• EXERCISE: Update the lines below so that every "tab" becomes "panel" and everything else stays the same. Leave the pictures out of your answer.

• Records from a data source:
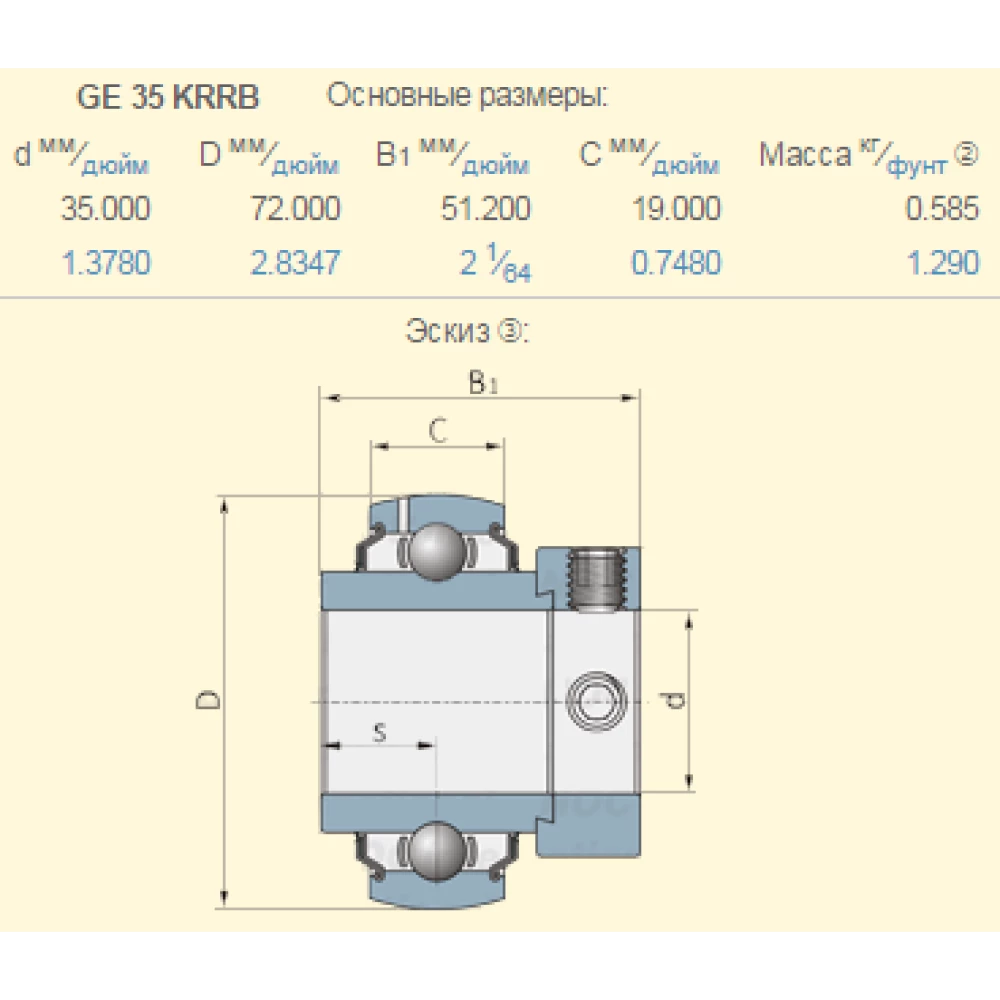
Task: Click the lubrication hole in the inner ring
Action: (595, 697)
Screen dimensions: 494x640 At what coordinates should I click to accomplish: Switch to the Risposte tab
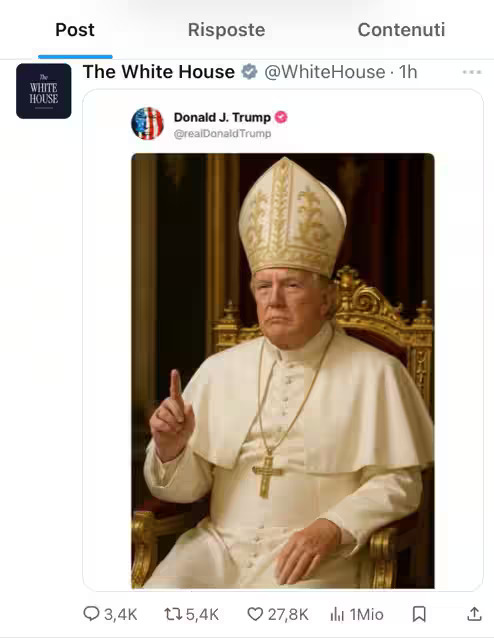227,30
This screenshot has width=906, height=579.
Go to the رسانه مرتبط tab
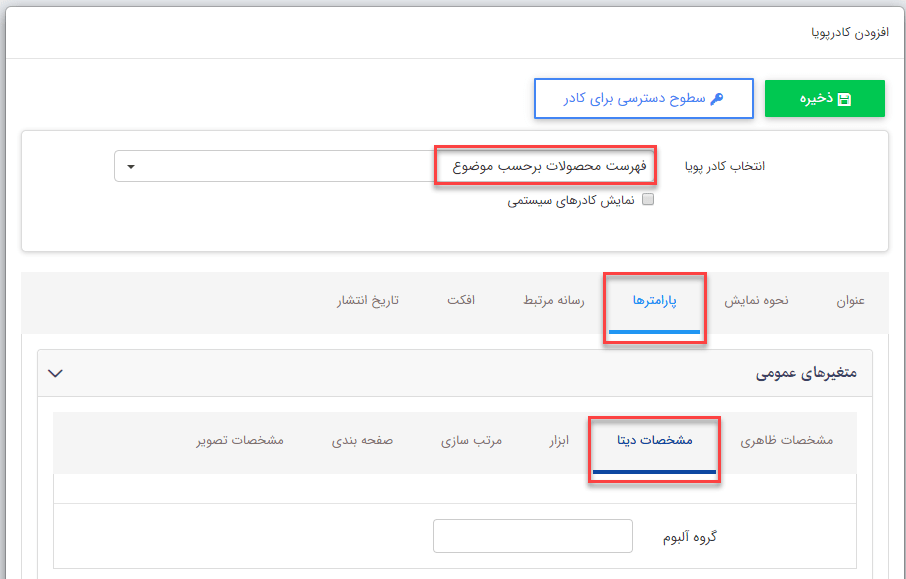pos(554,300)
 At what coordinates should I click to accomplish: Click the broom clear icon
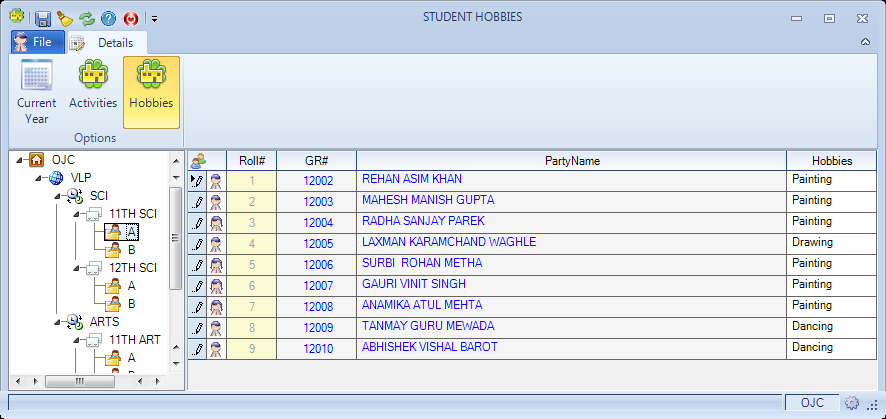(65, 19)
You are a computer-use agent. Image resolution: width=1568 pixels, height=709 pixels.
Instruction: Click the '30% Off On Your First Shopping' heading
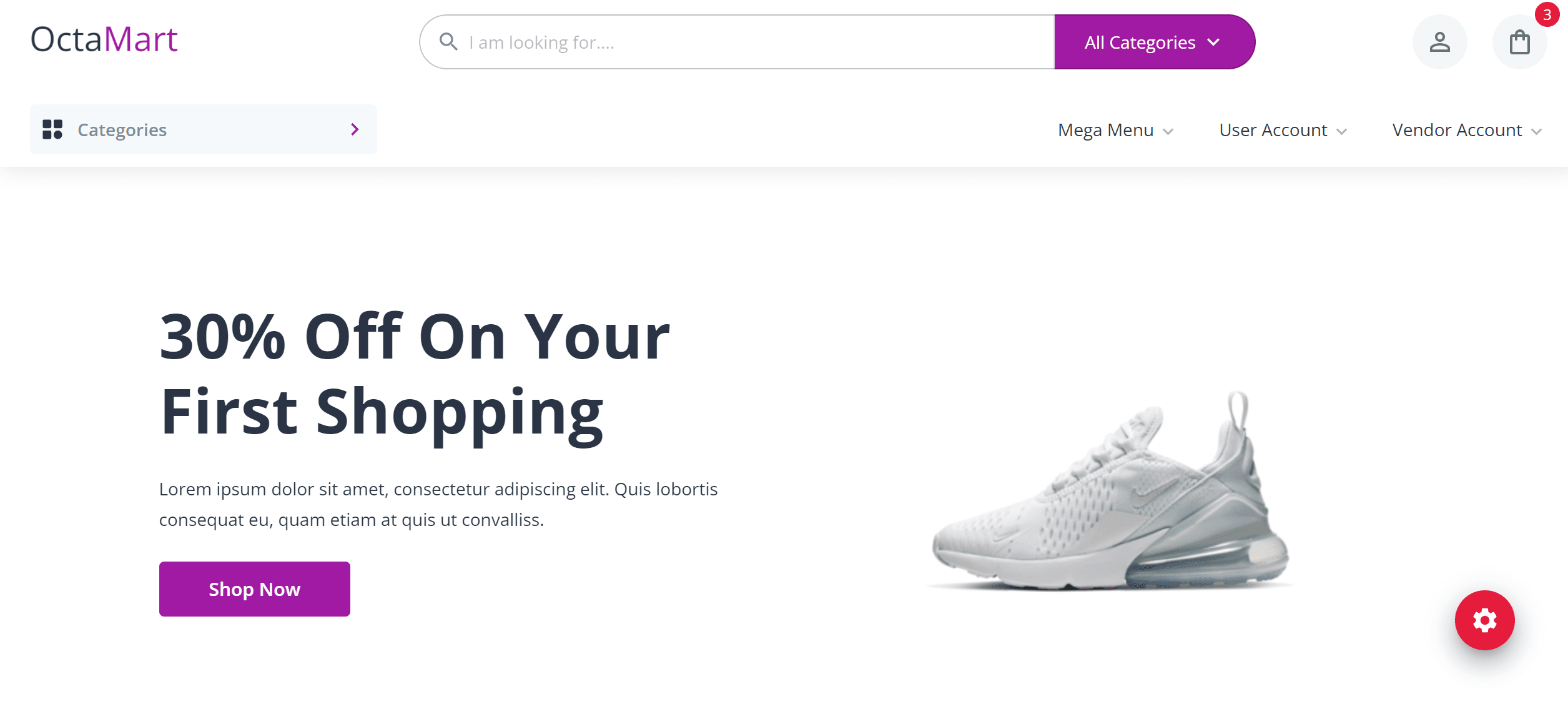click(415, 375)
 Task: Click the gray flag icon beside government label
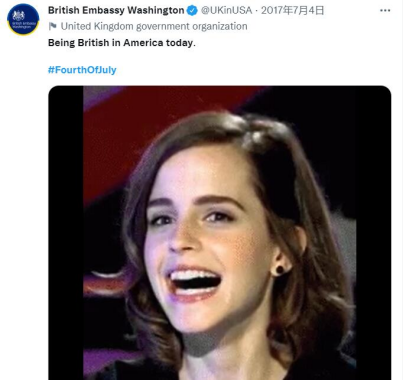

• TASK OUTPUT:
Task: Click the lubrication hole in the inner ring
Action: (595, 697)
Screen dimensions: 494x640 At what coordinates should I click to accomplish: Switch to the Risposte panel
227,30
This screenshot has width=906, height=579.
Go to the رسانه مرتبط panel
pos(554,300)
 At what coordinates should I click to accomplish: Click the broom clear icon
(65, 19)
You are a computer-use agent. Image resolution: width=1568 pixels, height=709 pixels.
Instruction: Click the '30% Off On Your First Shopping' heading
click(415, 375)
 Task: Click the gray flag icon beside government label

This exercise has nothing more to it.